Abschließend und stellvertretend möchte ich mich bedanken – bei den Achebes, Adichies, Adonis, Aichingers, al-Aswanis, Albertis, Andersons, Andrić, Ardens, Audens, Bachmanns, Bators, Bärfuss, Baudelaires, Baydous, Beckers, Becketts, Benjamins, Benns, Bernhards, Bernigs, Beyers, Bölls, Bonnés, Bonsels, Borges, Bossongs, Brechts, Brodskys, Buchans, Büchners, Bulgakows, Calvinos, Camus, Canettis, Carrolls, Celans, Cervantes, Chandlers, Chaucers, Chomskys, Cohens, Coles, Collodis, Cortázars, Czechowskis, Dantes, Defoes, Dickens, Dos Passos, Dostojewskis, Draesners, Drawerts, Dürrenmatts, Ecos, Eliots, Endes, Endlers, Enzensbergers, Erbs, Faulkners, Flauberts, Fontanes, Fos, Frames, Frieds, Frischs, Fritz, Fuchs, Fühmanns, Fuentes, García Lorcas, Genets, Goethes, Gogols, Hädeckes, Hauptmanns, Heaneys, Heideggers, Heines, Helds, Hemingways, Herrndorfs, Hilbigs, Hölderlins, Hoffmanns, Holans, Homers, Hrabals, Hugos, Ionescos, Jandls, Jimenez, Johnsons, Joyces, Jüngers, Kästners, Kafkas, Kerouacs, Kertész, Kipplings, Kleists, Klings, Kolbes, Kordons, Krastevs, Kraus, Krüss, Kunzes, Lagerlöfs, Lems, Lessings, Lewitscharoffs, Lindgrens, LLulls, Londons, Machiavellis, Mahfus, Malraux, Martins, McEwans, Meddebs, Melvilles, Menasses, Miłosz, Molières, Müllers, Musils, Nabokovs, Nietzsches, Nootebooms, Novaks, Onettis, Ovids, Páramos, Pehnts, Perkins, Pinters, Poes, Preußlers, Quasimodos, Ransmayrs, Rautenbergs, Reinigs, Rhys, Rilkes, Rimbauds, Rosenlöchers, Roths, Różewicz, Sachs, Salingers, Schillers, Seghers, Seilers, Senecas, Sielaffs, Shakespeares, Shaws, Sorokins, Soyinkas, Sperbers, Spinozas, Stasiuks, Steinbecks, Swifts, Szymborskas, Tolstois, Tschechovs, Tucholskys, Turgenjews, Twains, Valérys, Vergils, Verlaines, Vernes, Vonneguts, Walsers, wa Thiong’os, Weidners, Williams, Wilders, Whitmans, Wodins, Wodolaskins, Wolfs, Woolfs, Wonnebergers, Wüstefelds, Yeats, Zarevs, Zweigs und Zwetajewas, die mein bisheriges Leserinnenleben bereichert haben und sie um Nachsicht dafür bitten, dass sie unvorgestellt in meinen Bücherregalen verbleiben mussten.

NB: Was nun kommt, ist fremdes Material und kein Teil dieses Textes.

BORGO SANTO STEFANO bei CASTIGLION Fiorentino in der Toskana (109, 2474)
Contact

Letzten Monat lasen Sie Sechs Bücher aus dem Regal von Jayne-Ann Igel.
Andrea O’Brien, aufgewachsen in Freiburg (Südbaden) und San Diego (Kalifornien), hat in Freiburg, Madrid und Frankfurt am Main Anglistik, Hispanistik und Politikwissenschaft studiert. Seit 1993 lebt sie mit ihrer Familie in Dresden. Nach Berufserfahrungen in Büromanagement, Verwaltung, Marketing und Werbung sowie einem Einstiegsjahr in der Abteilung Kunst des Sächsischen Staatsministeriums für Wissenschaft und Kunst wurde sie von den Gründungsmitgliedern des Dresdner Literaturbüros als Geschäftsführerin mit dem Strukturaufbau und der Programmleitung betraut. 1998 folgte, gemeinsam mit Ruairí O’Brien, unterstützt durch Experten und Literaturenthusiasten, die Konzeptionierung, Planung und Realisierung des mobilen interaktiven micromuseums für Erich Kästner. Seither ist Andrea O’Brien Geschäfts- und Programmleiterin am Erich Kästner Haus für Literatur. Darüber hinaus engagiert sie sich in Kultur-Netzwerken und in einer NGO.